Data from omics studies have been used for prediction and classification of various diseases in biomedical and bioinformatics research. In recent years, Machine Learning (ML) algorithms have been used in many different fields related to healthcare systems, especially for disease prediction and classification tasks. Integration of molecular omics data with ML algorithms has offered a great opportunity to evaluate clinical data. RNA sequence (RNA-seq) analysis has been emerged as the gold standard for transcriptomics analysis. Currently, it is being used widely in clinical research. In our present work, RNA-seq data of extracellular vesicles (EV) from healthy and colon cancer patients are analyzed. Our aim is to develop models for prediction and classification of colon cancer stages. Five different canonical ML and Deep Learning (DL) classifiers are used to predict colon cancer of an individual with processed RNA-seq data. The classes of data are formed on the basis of both colon cancer stages and cancer presence (healthy or cancer). The canonical ML classifiers, which are k-Nearest Neighbor (kNN), Logistic Model Tree (LMT), Random Tree (RT), Random Committee (RC), and Random Forest (RF), are tested with both forms of the data. In addition, to compare the performance with canonical ML models, One-Dimensional Convolutional Neural Network (1-D CNN), Long Short-Term Memory (LSTM), and Bidirectional LSTM (BiLSTM) DL models are utilized. Hyper-parameter optimizations of DL models are constructed by using genetic meta-heuristic optimization algorithm (GA). The best accuracy in cancer prediction is obtained with RC, LMT, and RF canonical ML algorithms as 97.33%. However, RT and kNN show 95.33% performance. The best accuracy in cancer stage classification is achieved with RF as 97.33%. This result is followed by LMT, RC, kNN, and RT with 96.33%, 96%, 94.66%, and 94%, respectively. According to the results of the experiments with DL algorithms, the best accuracy in cancer prediction is obtained with 1-D CNN as 97.67%. BiLSTM and LSTM show 94.33% and 93.67% performance, respectively. In classification of the cancer stages, the best accuracy is achieved with BiLSTM as 98%. 1-D CNN and LSTM show 97% and 94.33% performance, respectively. The results reveal that both canonical ML and DL models may outperform each other for different numbers of features.
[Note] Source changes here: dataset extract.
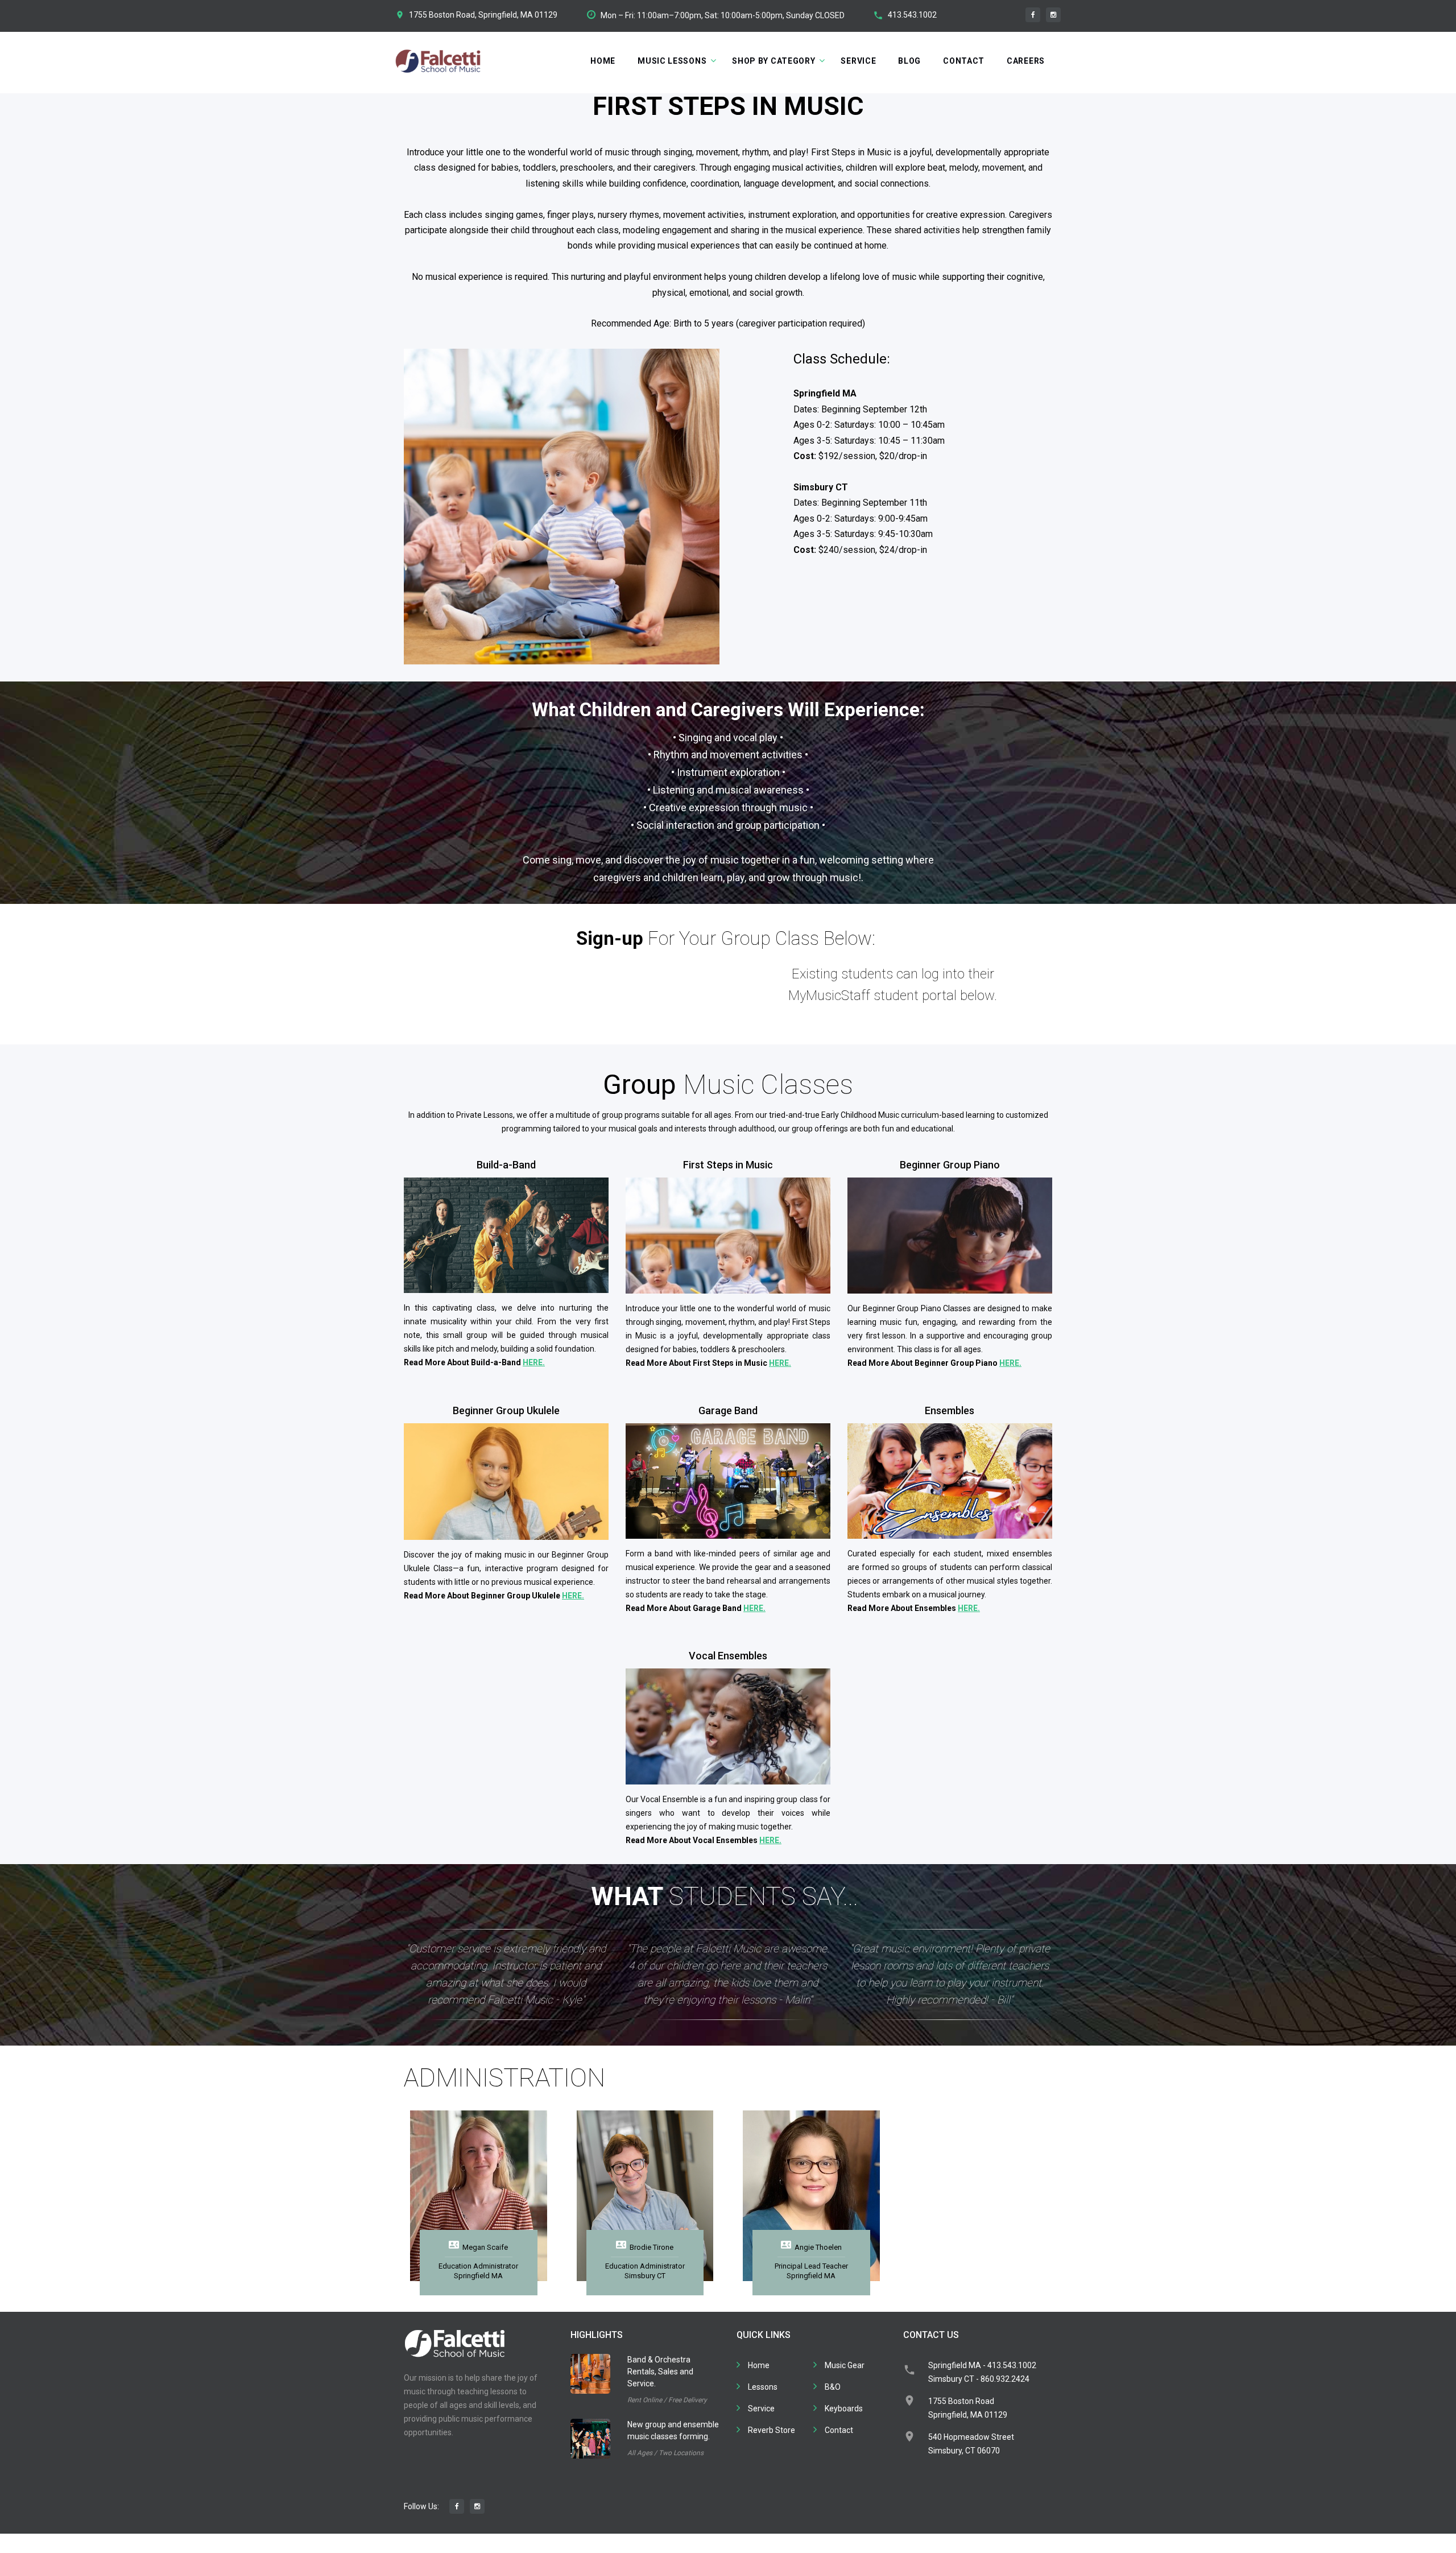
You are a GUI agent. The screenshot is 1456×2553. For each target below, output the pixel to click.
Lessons (762, 2386)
来自组学研究的数据已被用于生物医学和生物信息学研究中各种疾病的预测和分类。近年来,机器学习(ML)算法已被用于医疗保健系统的许多不同领域,尤其是用于疾病预测和分类任务。将分子组学数据与 ML 算法集成提供了评估临床数据的绝佳机会。RNA 序列(RNA-seq)分析已成为转录组学分析的金标准。目前,它在临床研究中得到了广泛应用。在我们目前的工作中,分析了来自健康和结肠癌患者的细胞外囊泡(EV)的 RNA-seq 数据。我们的目标是开发用于预测和分类结肠癌阶段的模型。使用五种不同的经典机器学习和深度学习(DL)分类器来预测个体的结肠癌,使用经过处理的 RNA-seq 数据。数据类别是基于结肠癌阶段和癌症存在(健康或癌症)形成的。经典的机器学习分类器,包括 k-最近邻(kNN)、Logistic 模型树(LMT)、随机树(RT)、随机委员会(RC)和随机森林(RF),都使用这两种数据形式进行了测试。此外,为了与经典 ML 模型进行比较,使用一维卷积神经网络(1-D CNN)、长短期记忆(LSTM)和双向 LSTM(BiLSTM)DL 模型进行了测试。通过遗传元启发式优化算法(GA)对 DL 模型的超参数优化进行构建。RC、LMT 和 RF 经典 ML 算法在癌症预测中的最佳准确率为 97.33%。然而,RT 和 kNN 的性能分别为 95.33%和 94.66%。RF 在癌症阶段分类中的最佳准确率为 97.33%。其次是 LMT、RC、kNN 和 RT,准确率分别为 96.33%、96%、94.66%和 94%。根据与 DL 算法的实验结果,1-D CNN 在癌症预测中的最佳准确率为 97.67%。BiLSTM 和 LSTM 的性能分别为 94.33%和 93.67%。在癌症阶段的分类中,BiLSTM 的最佳准确率为 98%。1-D CNN 和 LSTM 的准确率分别为 97%和 94.33%。结果表明,对于不同数量的特征,经典 ML 和 DL 模型可能会相互超越。